I can’t stifle a gasp at the sound of my name; I’m still unused to my own renown. He steps back into the light, and I wish he’d stayed in the shadows as his eyes rake over me with a glint that’s equal parts loathing and lust.
“You thought I wouldn’t know who you are? Do you have some crazed illusion that any reasonably well-informed citizen of Earth wouldn’t recognize your face in a second? With more cameras in the world than human eyes, it’s hard enough to make a nobody disappear. But you? Not even remotely worth the risk.”
“I can get the cash; I’m sure I—”
“Impossible,” he says, and though he cuts me off, he sounds more like he’s talking to himself. “Not even for a million euros. Not for two million. The surgery alone would be…”
I’ve heard businessmen talk like this before. No matter how much he might hate me, he loves money more. Money—and the challenge. I almost dare to hope.
“Five million.

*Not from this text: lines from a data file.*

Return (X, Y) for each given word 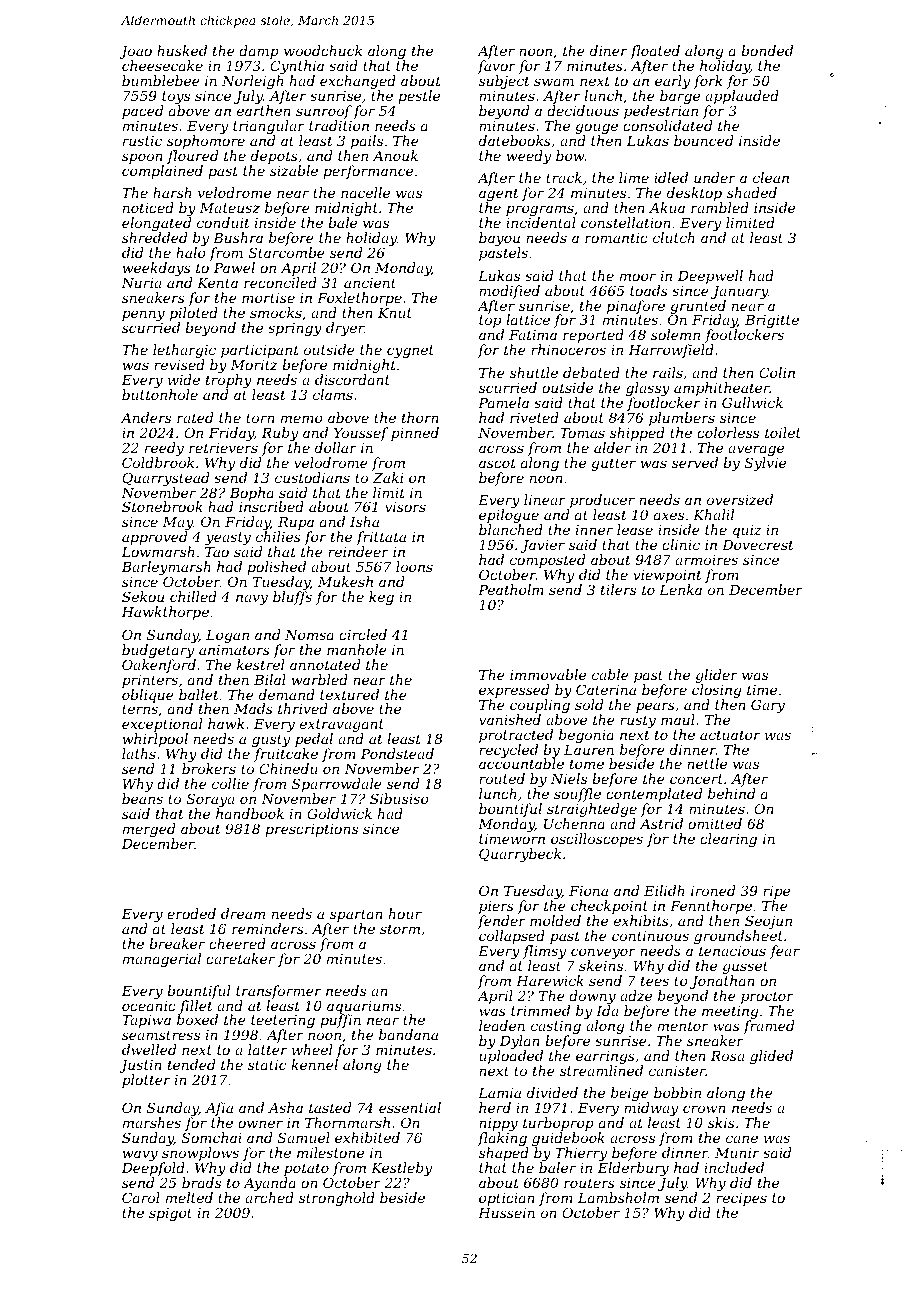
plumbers (682, 419)
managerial (162, 960)
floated (655, 52)
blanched (511, 529)
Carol (141, 1197)
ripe (776, 892)
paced (142, 112)
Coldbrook (158, 462)
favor (497, 67)
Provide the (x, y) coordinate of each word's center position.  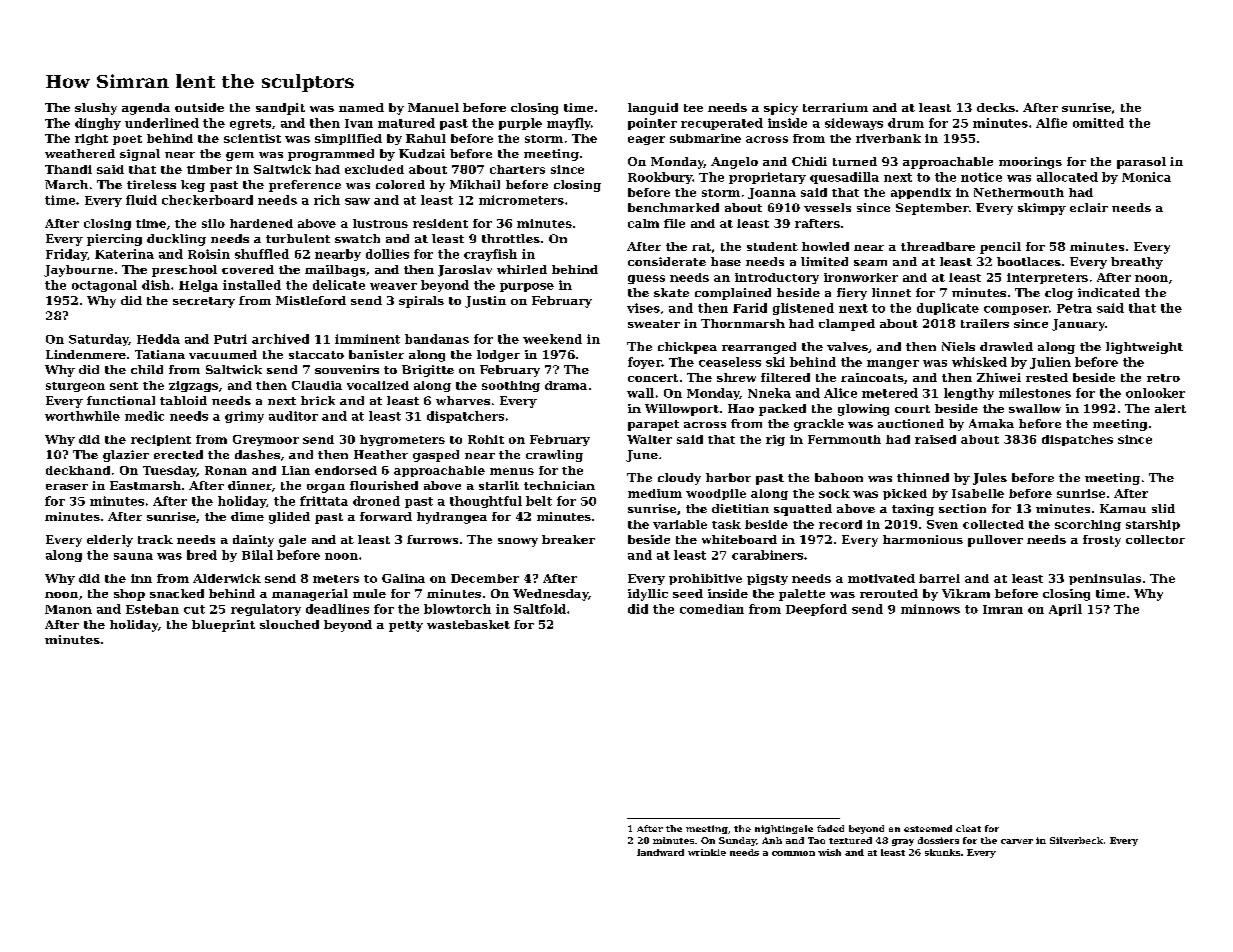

In euros,” he emphasizes, and my hope shatters into pieces—five million pieces. “None of those credits your people throw around as though they were worth something.” He rolls his eyes and adds, almost to himself, “Absurd currency system.”
“If I bring you five million euros,” I manage between clenched teeth, “you’ll take the job?” There’s no way I can get it—even in the months I have. But I have to ask.
He studies me, and it takes every ounce of my willpower to meet his eyes without squirming. “I’m good enough. Even for you. If you truly think your pathetic life is worth five million euros, then, yes, I’ll take the job.” He shrugs. “But it’s an easy promise to make, seeing as how there’s no way anyone at Sonoma would let a citizen—even your lofty self—get their hands on so much real money.”